▶ [Pointing data for screenshots]
☆ ☆ ☆ ☆ ☆ ☆ ☆
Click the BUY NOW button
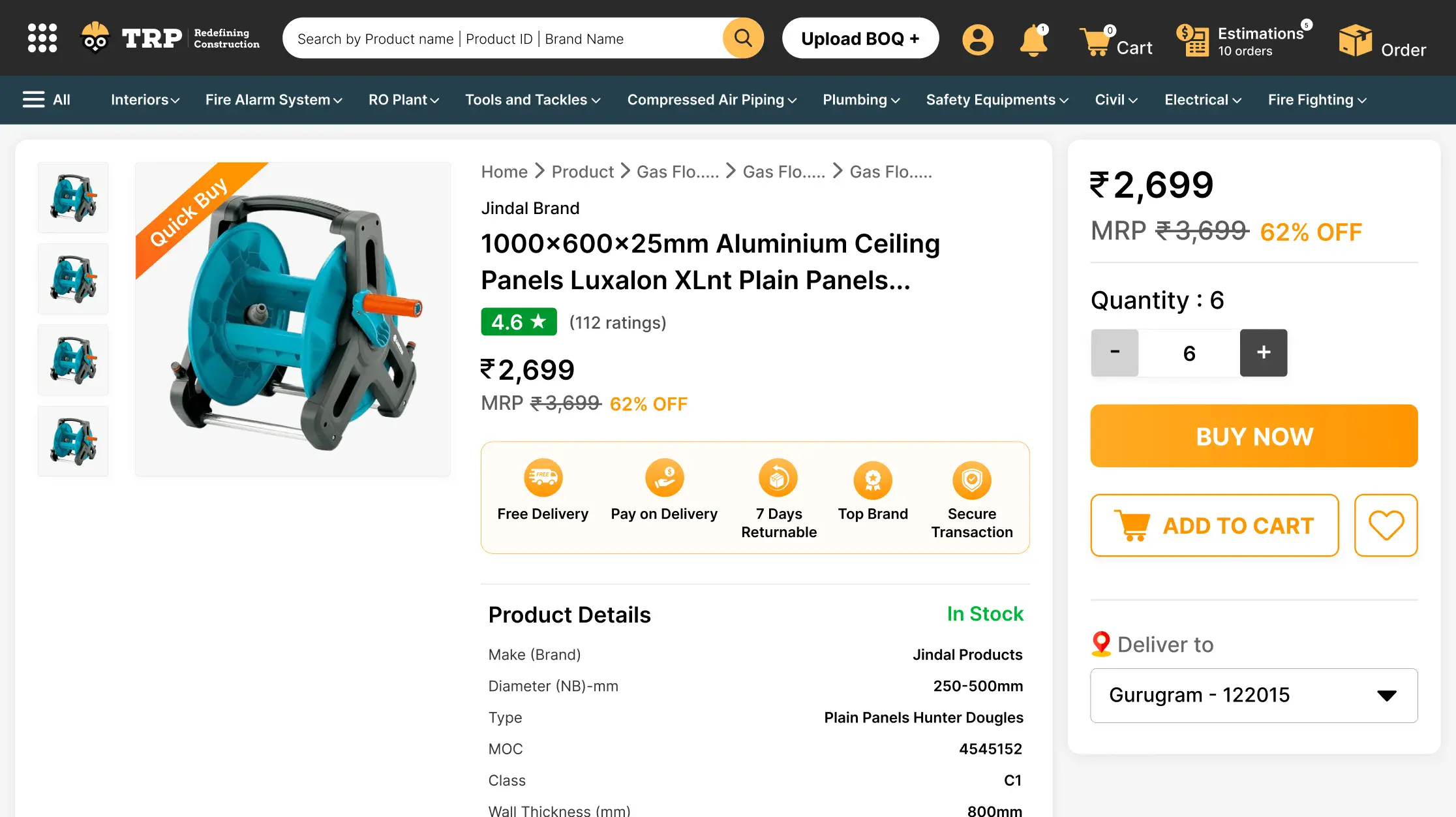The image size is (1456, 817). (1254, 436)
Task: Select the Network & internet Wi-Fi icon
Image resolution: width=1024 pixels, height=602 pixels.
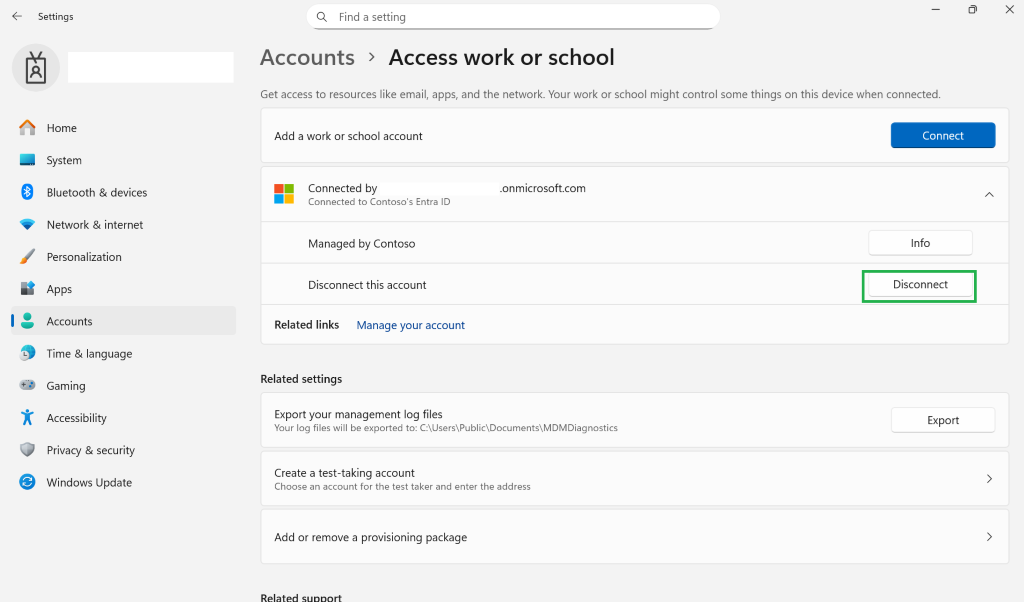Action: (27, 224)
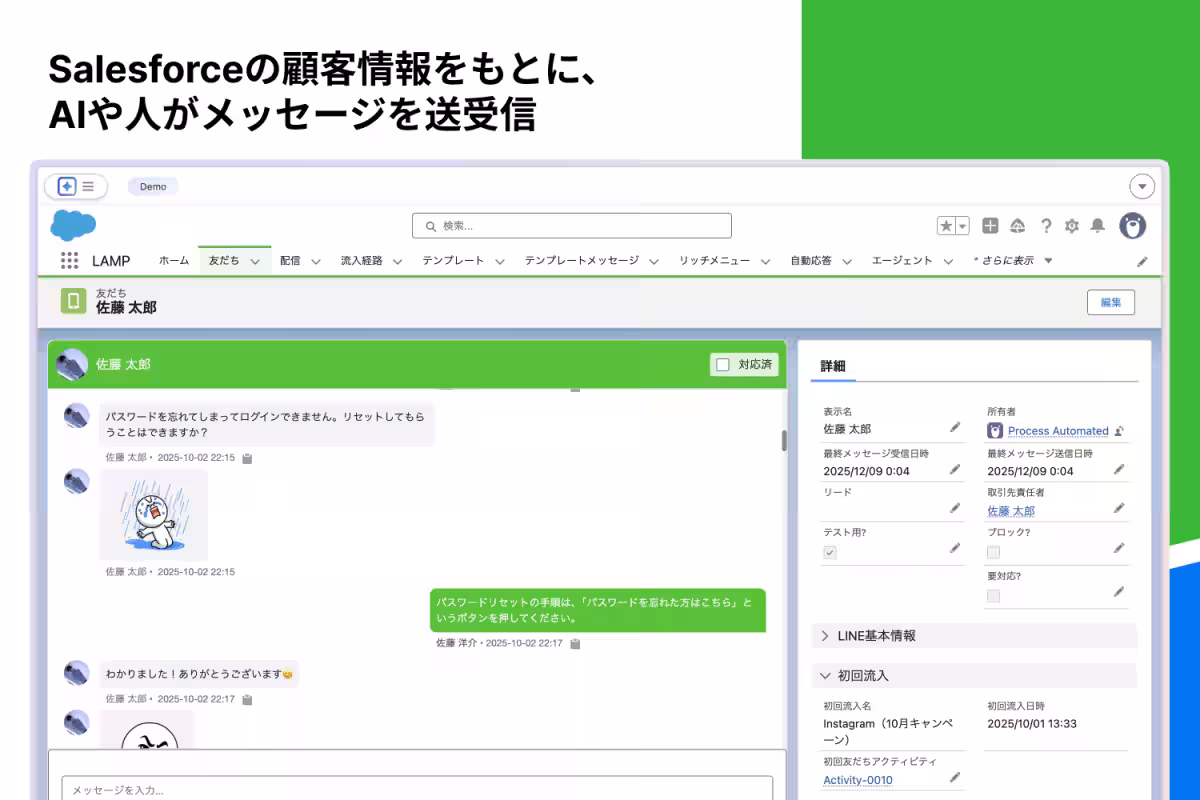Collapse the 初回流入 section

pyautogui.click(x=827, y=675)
☆ ☆ ☆ ☆ ☆ ☆ ☆
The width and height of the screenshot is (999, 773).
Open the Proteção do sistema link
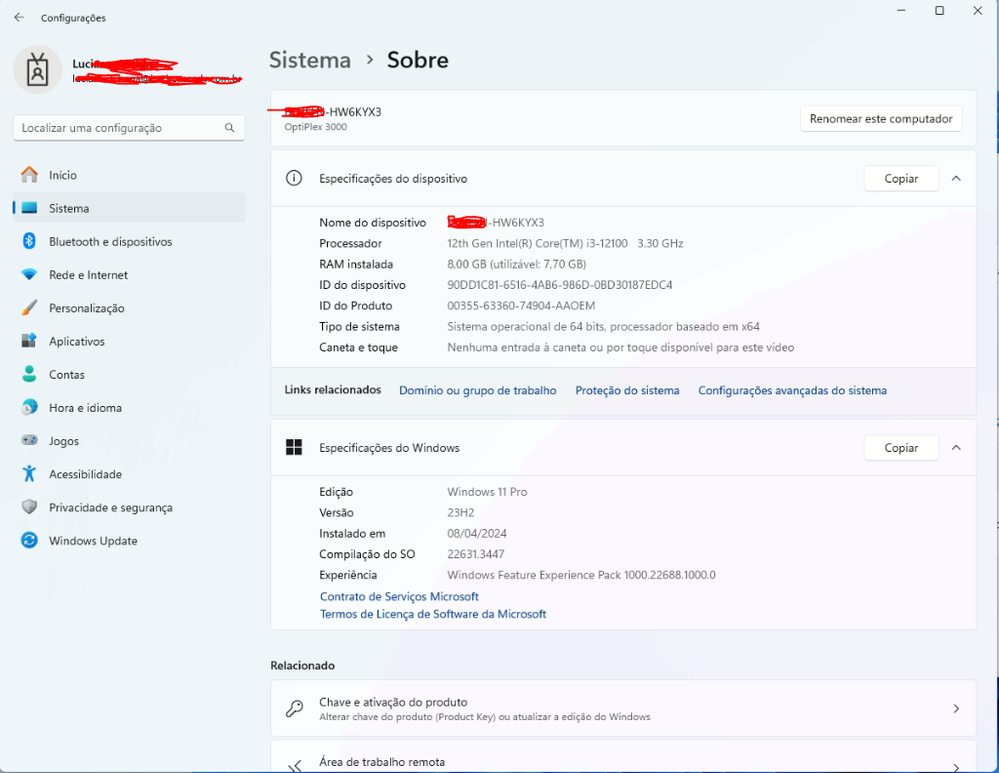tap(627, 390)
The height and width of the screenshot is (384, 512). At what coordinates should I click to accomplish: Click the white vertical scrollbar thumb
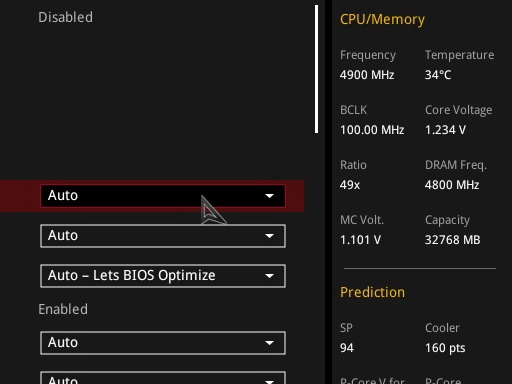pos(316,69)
☆ ☆ ☆ ☆ ☆ ☆ ☆
Rewrite the lines starting at the one containing "The height and" and ending at the one containing "pos(316,69)", rescaling every coordinate in the answers by 2.2 and rounding to whole numbers with halves rounded up; keep all other wording unchanged. Leave the pictures out of your answer.

▶ [Written answer]
The height and width of the screenshot is (384, 512). At what coordinates should I click to accomplish: Click the white vertical scrollbar thumb
pos(695,152)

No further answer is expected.